Heyyy... you know what that means?

That means I don't just move with ease on stage... I don't just abide in peace, and in God's rest..
I create ease. I get rid of ALL manner of dis-ease, everywhere I go. 'Cause I'm with Jesus. Whew! Gail didn't know she was preaching a sermon when she said to move with ease....

Wednesday, September 9, 2009

C.M. Dill

Cass wrote a crazy-awesome note on facebook. You should check it out if you haven't already.

I haven't learned my lines yet for Bus Stop :/
And basically, I have until Friday to be off-book. Good times.

worked out lightly yesterday... enough that i felt fatigue when I was done but I wasn't exhausted. And enough that I can feel a little soreness in certain places now, but I'm still able to walk :)

My coffee this morning is extra-sweet. But I'm okay with that.

You know, I realized the other day that.. I miss my friends. I don't see most of them very much anymore. I see the people I work with, and the people I'm in a show with... and I mean I see Mark and Traci and some DYA kids quite a bit... and I live with Tiffanie but I don't really see her all that much lol. I haven't hung out with Sam or Whitney or Autumn or Daniel or Joel or Ariel or Heather or Hucks or Quinton or Sarah or.................
I mean alot of times it's because of location and distance, and I suppose that can't be helped or held against me. (And I didn't even mention my west tx and out-of-state friends..) But most of it's just due to scheduling. I mean, I do what I gotta do and I'm more or less resigned to the fact that there's no way around that affecting my social life... but still. I miss my friends. Somebody want to hang out this weekend? I can put my homework off for a few hours... :)

couple quotes from cass's recent work to end this post..
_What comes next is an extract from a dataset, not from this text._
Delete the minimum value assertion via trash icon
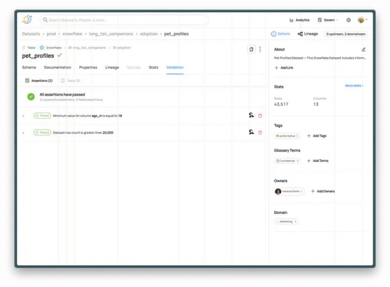Screen dimensions: 390x287 coord(260,115)
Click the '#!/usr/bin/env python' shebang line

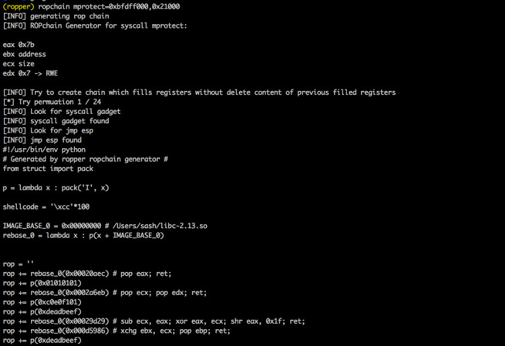click(x=44, y=149)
"Love is absolute, all-consuming, all-encompassing. It is wilder than a violent cylcone, gentler than an evening breeze. Love is louder than a volcanic eruption and as silent as the depths of space." -C.M. Dill

"This is our essence: mine and Yours. You are a supernova of passion, and when You found me I was redefined." -C.M. Dill

Tuesday, September 8, 2009

Ariele Beriyah

Hah. So that to-do list, from my last post? yeah, didn't exactly work out as planned. I got a minimal amount of reading done for class.. I still have the rental.. I didn't get home until everybody was leaving the apartment already.. the double date was fun, albeit shorter than I had anticipated. lol. Script? yeah.... not so much. We'll get some work done on that tonight.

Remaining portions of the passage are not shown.